I am inevitably sweeping over a great many specifics, and those are a key feature and strength of McKleinfeld's detailed script which is drawn entirely from documentary texts and witness accounts. In most moments, Hill, with his cast of 14 (which easily feels like 40), uses the play's unique blend of expositional and incantatory styles to create simple yet startling spectacles. The intractable course that begins with the notoriously unsafe safety experiment (a repeat of a test tried unsuccessfully several times before) on Chernobyl Reactor #4 at 1:23am is, in Hill's staging, an edge-of-the-seat experience. Too, the depiction of Chikatilo's barbarous killings, using no blood or knife, only words and shadows, is almost unbearably real.
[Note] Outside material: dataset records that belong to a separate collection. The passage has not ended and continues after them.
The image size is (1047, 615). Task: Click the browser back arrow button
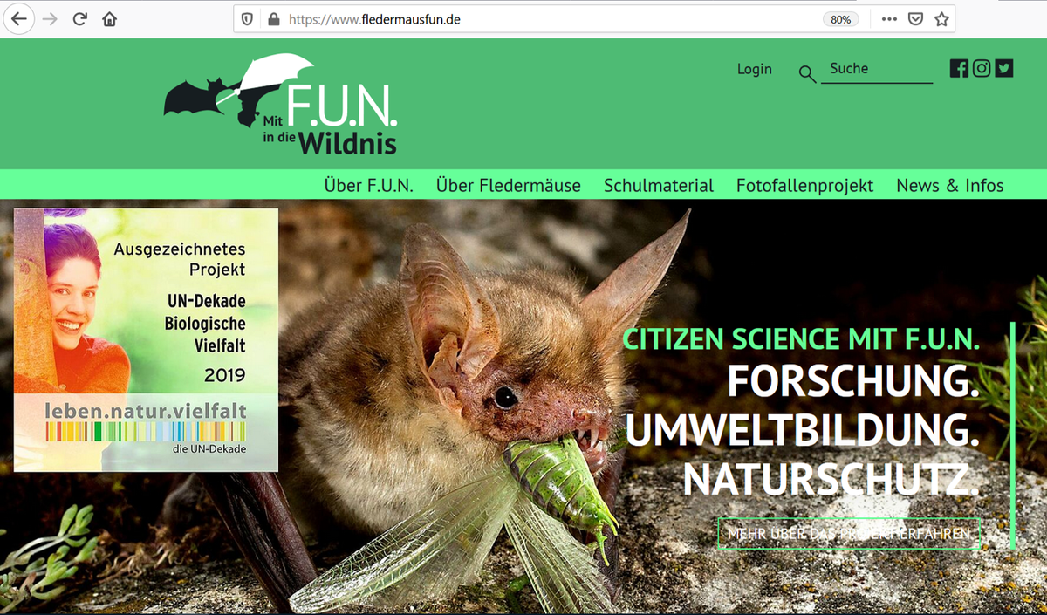click(19, 19)
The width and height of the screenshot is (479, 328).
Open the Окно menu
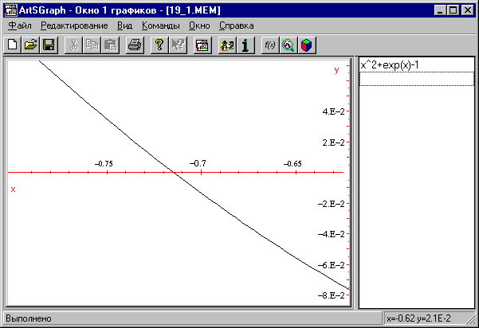pyautogui.click(x=199, y=25)
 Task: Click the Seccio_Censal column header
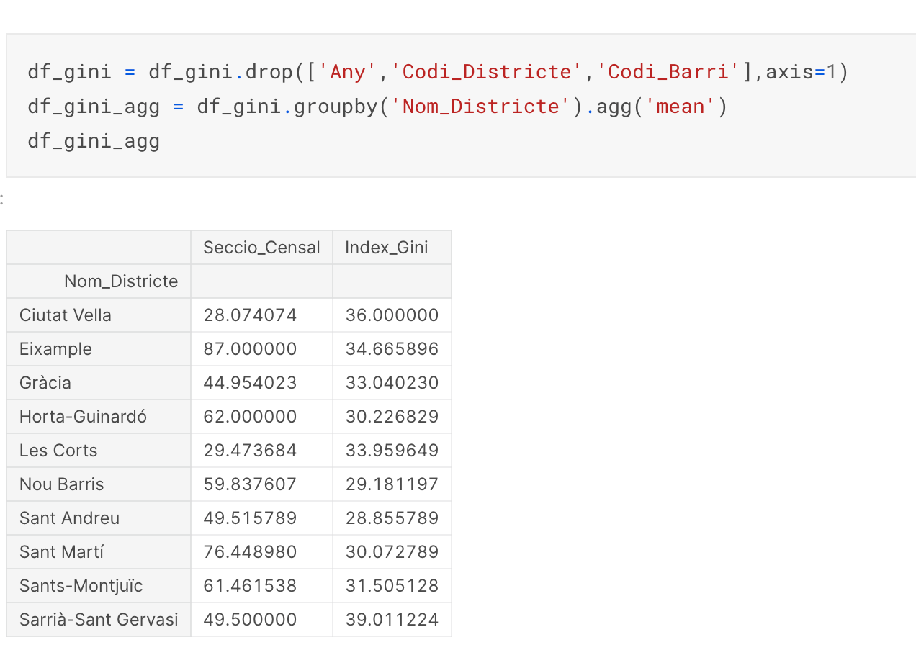261,248
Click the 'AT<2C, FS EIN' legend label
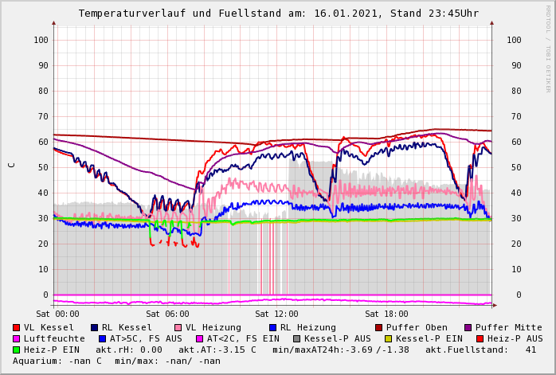Image resolution: width=556 pixels, height=375 pixels. (243, 338)
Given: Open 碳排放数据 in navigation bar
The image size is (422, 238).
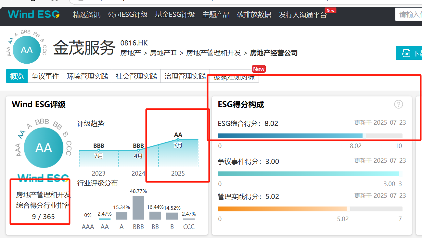Looking at the screenshot, I should click(x=254, y=15).
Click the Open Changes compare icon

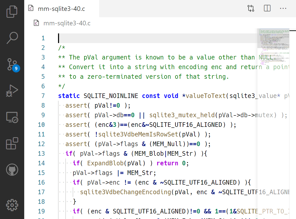coord(251,8)
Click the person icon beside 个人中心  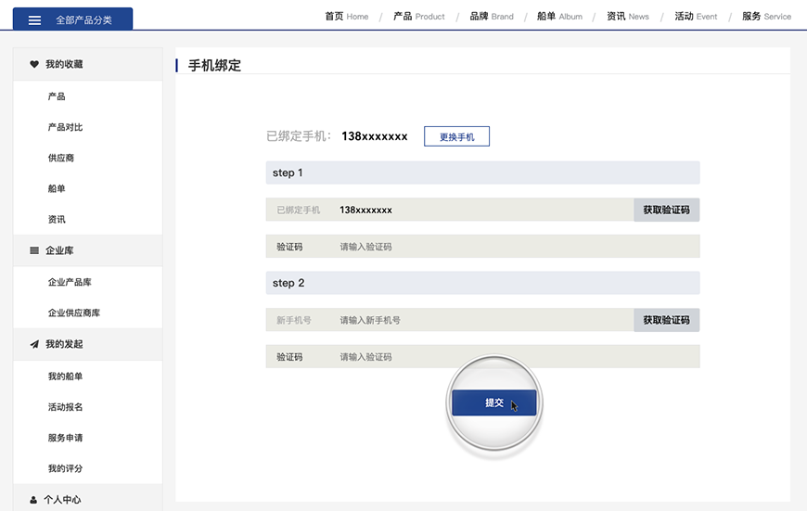pyautogui.click(x=34, y=500)
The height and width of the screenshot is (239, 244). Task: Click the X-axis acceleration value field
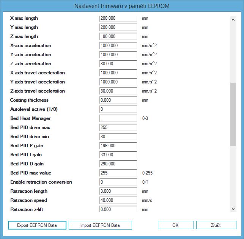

Both the playwright and the director make us empathize with the victims. They do not get carried away with Chikatilo's perverted luck in "outsmarting" the police, nor do they overwhelm us with facts and statistics relating to the effects of the radiation on the suddenly-former citizens of Pripyat, the metropolis beside the power plant. They put us in the room with Death. This is an uncommon achievement and sets this theatrical experience apart from most others of its kind.
A lot of information has been loaded into this play—about the birth, life, and death of the Soviet Union and the history of nuclear power—and I did not retain much of it. At times the production does not transcend the severe limitations of the play's source material—the uninterrupted chunks of personal testimony, the rhetorical (if emphatic) journalism, and the tech-jargoned explanations. (It is only so compelling for so long to witness characters speaking about themselves in third person or casually spewing scientific facts in the self-conscious guise of cocktail conversation.) The one outstanding exception to this is the character of Chikatilo himself, portrayed with a fidgety, soured charm by Tom Reid whose performance says as much as any biography on this killer could convey—and possibly more.
In addition to being often engrossing, A Little Piece of the Sun takes pains to wake us up and warn us of something—our own routinized lifesleep. This is not targeted at the judgmentless Just-doing-my-job-bers, who would not be so intrepid as to venture out to see a play, but to those of us who do make and support theatre. We may not be in an advisory position in the State Department, but that does not excuse us from the responsibility to address the same issues they are addressing—and, of course, to address their method of addressing them. There's a lot that theatre can do besides aping the curiosity-deadening preoccupations of most television, film, and web-phenomena. Ian W. Hill's production of Daniel McKleinfeld's A Little Piece of the Sun demonstrates this admirably.